Никакой мельницы поблизости тоже нет и в помине. Зато уж при мне там, на Мельничном, прямо от нас через Нину вовсю работал детприемник-распределитель для преступников-малолеток, он остается и по сей, конечно, день: ГУЛАГовщина теперь на Руси, в том числе и в Крыму, неистребима. Извини, что отклонился!

Да, вот еще что: после прадеда у нас оставался его факсимильный штампик, с которым мы нередко играли, ставя его оттиски на бумажках. Выглядела его роспись примерно следующим образом:

Ничего у нас от тех времен не осталось: все отняли при аресте и "посадке" в бериевско-сталинске тюрьмы-лагеря. Съездить в Москву и на родину, чтобы произвести хоть "беглый" генеалогический поиск, теперь у меня нет ни сил, ни средств.

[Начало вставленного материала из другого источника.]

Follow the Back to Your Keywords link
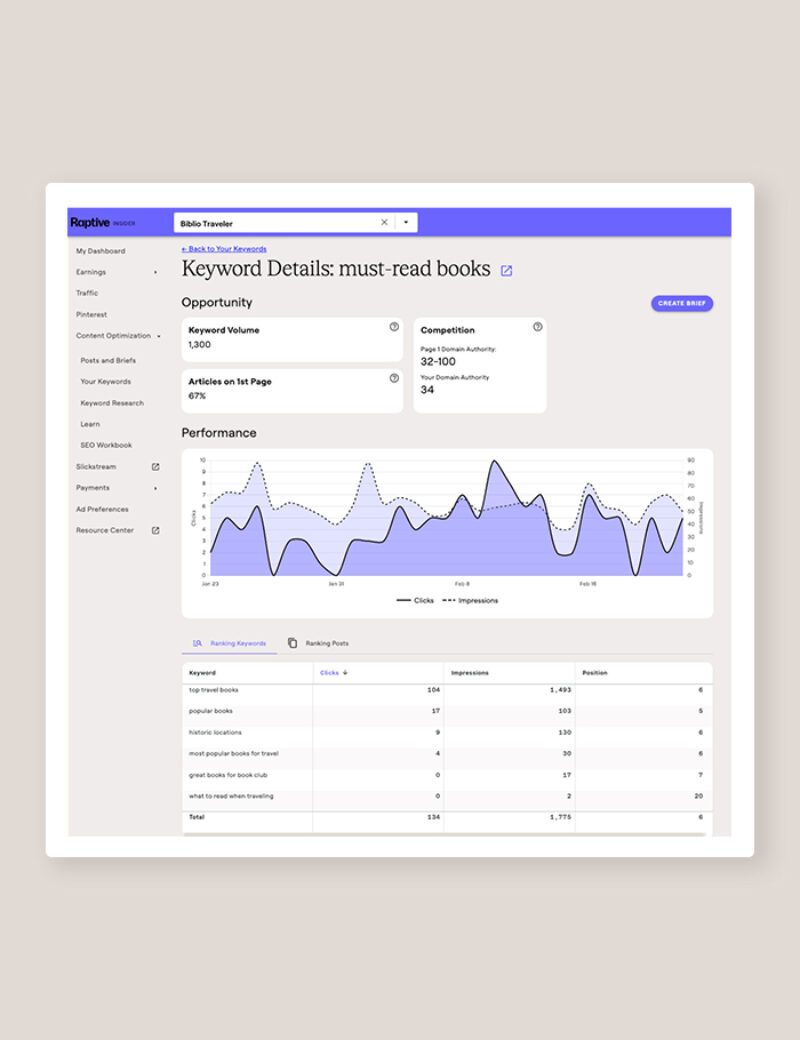point(224,249)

Поэтому я попросил своего знакомого, Степана Степановича Ненюкова, недавно ездившего в Симферополь, отколупнуть от моего дома хоть маленький камешек, что тот и сделал, укараулив момент, когда никого рядом не было (мало ли что могли подумать!) отбил от угла дома, около ворот, увесистый кусок известняка. Ты найдешь его в одной из моих коробок – частицу дома, приобретенного дворянином Виктором Викторовичем Терским для младшей дочери Ольги. В этом доме родился и вырос я, твой дедушка, давший твоей маме имя твоей прабабушки – она тоже Ольга Викторовна Гребенникова (фамилию она сменила позже).

Здесь же, в тексте, документальный рисунок этого родного мне камушка – осколка моего детства.

Кусочек моего дома. Лето 1992 года.

Чудаковат же у тебя дедушка – не правда ли?